La Dirección General de Bienes Culturales de la Consejería de Cultura de la Junta de Andalucía inició en 2006 la tramitación oficial para la declaración de Bien de Interés Cultural de esta zona. Tras la instrucción del expediente, está previsto que el decreto de su declaración sea publicado en el Boletín Oficial de la Junta de Andalucía.
Conjunto funerario
El yacimiento arqueológico, denominado Necrópolis Megalítica de Gádor, constituye uno de los conjuntos funerarios más amplios e interesantes del sureste peninsular. Junto a la variedad tipológica de sus enterramientos y su amplia extensión, hay que resaltar su alto potencial para la investigación y la puesta en valor.
En esta necrópolis están representados enterramientos de distintos tipos, siendo mayoritarios los megalíticos caracterizados por contar con una cámara central de planta poligonal, construida con grandes piedras dispuestas verticalmente, y una cubierta plana conseguida mediante grandes losas de piedras.
Algunos presentan un corredor de acceso que comunica la cámara con el exterior. Un túmulo construido con piedras y tierra cubre cámara y corredor.
Forman parte también de la necrópolis un enterramiento tipo tholoi, y dos enterramientos en covacha.
Los enterramientos eran utilizados como hitos de demarcación del territorio por parte de las comunidades calcolíticas y ocupaban lugares estratégicos en torno a las vías naturales de comunicación, dando lugar a una necrópolis muy extensa aunque con un número no muy amplio de enterramientos, unos 70, que denominamos necrópolis dispersa.
Protección
El valor patrimonial de la Necrópolis Megalítica de Gádor radica en que es una extraordinaria fuente de información sobre las sociedades que durante el calcolítico habitaban este territorio. Además, la diversidad de los enterramientos, la buena accesibilidad y la proximidad a la Zona Arqueológica de Los Millares la convierten en un bien idóneo para realizar una puesta en valor, que nos permita una lectura más amplia y una mejor comprensión de las formaciones sociales que ocupan el sureste peninsular durante la Edad del Cobre.
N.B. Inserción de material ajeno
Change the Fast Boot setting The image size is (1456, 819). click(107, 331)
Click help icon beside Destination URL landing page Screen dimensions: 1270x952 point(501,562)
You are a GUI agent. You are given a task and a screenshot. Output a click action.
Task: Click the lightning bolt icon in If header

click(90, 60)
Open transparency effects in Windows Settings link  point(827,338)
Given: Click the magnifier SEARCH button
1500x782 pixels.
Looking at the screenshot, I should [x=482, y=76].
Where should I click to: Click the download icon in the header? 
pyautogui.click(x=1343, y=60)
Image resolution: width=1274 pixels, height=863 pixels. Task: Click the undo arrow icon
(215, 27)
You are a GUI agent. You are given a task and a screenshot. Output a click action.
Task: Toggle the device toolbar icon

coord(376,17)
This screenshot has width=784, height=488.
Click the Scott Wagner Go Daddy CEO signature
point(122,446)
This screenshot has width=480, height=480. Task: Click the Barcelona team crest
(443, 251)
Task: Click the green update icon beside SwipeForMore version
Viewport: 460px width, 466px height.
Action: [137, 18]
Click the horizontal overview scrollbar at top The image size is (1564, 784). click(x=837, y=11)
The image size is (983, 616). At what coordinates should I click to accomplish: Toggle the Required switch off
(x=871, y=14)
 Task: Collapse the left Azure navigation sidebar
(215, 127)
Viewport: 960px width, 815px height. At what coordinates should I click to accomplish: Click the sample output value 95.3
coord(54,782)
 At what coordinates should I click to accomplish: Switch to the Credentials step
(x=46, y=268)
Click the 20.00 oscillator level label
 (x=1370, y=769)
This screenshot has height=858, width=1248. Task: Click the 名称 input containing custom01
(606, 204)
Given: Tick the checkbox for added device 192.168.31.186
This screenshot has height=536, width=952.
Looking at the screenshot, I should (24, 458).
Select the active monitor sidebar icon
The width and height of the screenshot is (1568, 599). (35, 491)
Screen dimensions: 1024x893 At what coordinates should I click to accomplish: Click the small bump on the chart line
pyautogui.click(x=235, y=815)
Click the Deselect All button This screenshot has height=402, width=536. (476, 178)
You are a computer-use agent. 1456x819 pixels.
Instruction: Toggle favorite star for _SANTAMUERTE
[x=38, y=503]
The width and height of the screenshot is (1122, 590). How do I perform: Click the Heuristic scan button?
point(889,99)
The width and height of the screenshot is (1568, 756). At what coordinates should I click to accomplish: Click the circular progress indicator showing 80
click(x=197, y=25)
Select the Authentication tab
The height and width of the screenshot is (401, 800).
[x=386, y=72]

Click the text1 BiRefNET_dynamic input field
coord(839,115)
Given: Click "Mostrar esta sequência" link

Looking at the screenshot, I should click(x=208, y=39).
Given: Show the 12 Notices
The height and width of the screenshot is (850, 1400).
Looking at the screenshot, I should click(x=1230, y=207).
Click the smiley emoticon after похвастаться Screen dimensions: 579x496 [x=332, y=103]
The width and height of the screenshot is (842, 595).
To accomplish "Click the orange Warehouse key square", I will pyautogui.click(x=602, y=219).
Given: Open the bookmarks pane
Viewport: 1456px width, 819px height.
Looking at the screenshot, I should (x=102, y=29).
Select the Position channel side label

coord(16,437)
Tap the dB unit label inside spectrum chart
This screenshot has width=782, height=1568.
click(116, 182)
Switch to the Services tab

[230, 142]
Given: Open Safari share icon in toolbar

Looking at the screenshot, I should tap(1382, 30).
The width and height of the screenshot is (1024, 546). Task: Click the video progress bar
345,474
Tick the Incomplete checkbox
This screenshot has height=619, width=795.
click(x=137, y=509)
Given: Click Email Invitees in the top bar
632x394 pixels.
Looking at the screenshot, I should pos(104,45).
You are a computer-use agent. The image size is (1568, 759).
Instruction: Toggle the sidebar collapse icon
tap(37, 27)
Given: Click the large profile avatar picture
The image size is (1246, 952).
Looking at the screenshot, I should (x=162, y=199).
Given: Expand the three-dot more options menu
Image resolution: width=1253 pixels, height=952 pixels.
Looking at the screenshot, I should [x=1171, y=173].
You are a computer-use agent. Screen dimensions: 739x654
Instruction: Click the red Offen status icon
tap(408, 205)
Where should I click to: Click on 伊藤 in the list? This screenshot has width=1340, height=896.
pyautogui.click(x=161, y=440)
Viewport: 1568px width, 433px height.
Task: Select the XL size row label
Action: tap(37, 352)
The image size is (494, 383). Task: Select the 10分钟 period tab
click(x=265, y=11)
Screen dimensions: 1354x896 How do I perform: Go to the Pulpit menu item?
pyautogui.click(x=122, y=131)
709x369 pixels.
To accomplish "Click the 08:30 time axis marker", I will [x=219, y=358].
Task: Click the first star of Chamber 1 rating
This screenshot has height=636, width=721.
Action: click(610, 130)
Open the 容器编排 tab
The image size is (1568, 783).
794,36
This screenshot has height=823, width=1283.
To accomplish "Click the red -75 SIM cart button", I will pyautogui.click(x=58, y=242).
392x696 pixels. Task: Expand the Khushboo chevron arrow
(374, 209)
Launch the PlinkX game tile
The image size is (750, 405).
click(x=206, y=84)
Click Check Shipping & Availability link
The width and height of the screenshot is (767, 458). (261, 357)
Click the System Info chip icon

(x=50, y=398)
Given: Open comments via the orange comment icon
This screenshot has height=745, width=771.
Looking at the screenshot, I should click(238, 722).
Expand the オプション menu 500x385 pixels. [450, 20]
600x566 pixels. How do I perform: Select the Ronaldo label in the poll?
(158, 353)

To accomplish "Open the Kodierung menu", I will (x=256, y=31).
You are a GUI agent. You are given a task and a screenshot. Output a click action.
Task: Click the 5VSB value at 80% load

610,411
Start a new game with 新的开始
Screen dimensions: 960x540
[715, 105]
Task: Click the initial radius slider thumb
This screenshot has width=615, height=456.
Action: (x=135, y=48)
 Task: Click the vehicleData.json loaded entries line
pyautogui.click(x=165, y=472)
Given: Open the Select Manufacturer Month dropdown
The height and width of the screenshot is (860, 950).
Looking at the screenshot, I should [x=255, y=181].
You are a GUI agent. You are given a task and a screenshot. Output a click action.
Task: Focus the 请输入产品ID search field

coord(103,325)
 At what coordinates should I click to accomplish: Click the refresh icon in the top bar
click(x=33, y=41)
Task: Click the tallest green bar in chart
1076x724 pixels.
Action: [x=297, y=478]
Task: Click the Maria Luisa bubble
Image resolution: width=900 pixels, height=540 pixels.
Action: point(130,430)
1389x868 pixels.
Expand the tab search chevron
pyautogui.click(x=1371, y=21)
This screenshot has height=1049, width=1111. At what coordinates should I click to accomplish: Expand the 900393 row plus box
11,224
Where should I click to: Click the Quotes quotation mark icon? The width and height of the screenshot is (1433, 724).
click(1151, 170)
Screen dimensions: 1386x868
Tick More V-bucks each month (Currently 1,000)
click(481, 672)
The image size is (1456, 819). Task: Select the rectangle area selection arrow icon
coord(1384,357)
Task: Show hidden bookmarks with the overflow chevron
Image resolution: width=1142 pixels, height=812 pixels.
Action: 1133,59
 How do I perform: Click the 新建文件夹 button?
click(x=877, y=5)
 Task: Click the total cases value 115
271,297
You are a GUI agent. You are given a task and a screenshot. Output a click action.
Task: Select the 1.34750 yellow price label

Estas circunstancias, unidas a su situación geográfica en una zona que está experimentando transformaciones paisajísticas, hacen necesario que se adopten las más estrictas medidas de protección, a fin de garantizar la pervivencia, no solamente de unos monumentos funerarios, sino también de un paisaje apropiado y construido por el hombre que se ha mantenido, con toda su carga histórica y cultural, fosilizado hasta nuestros días.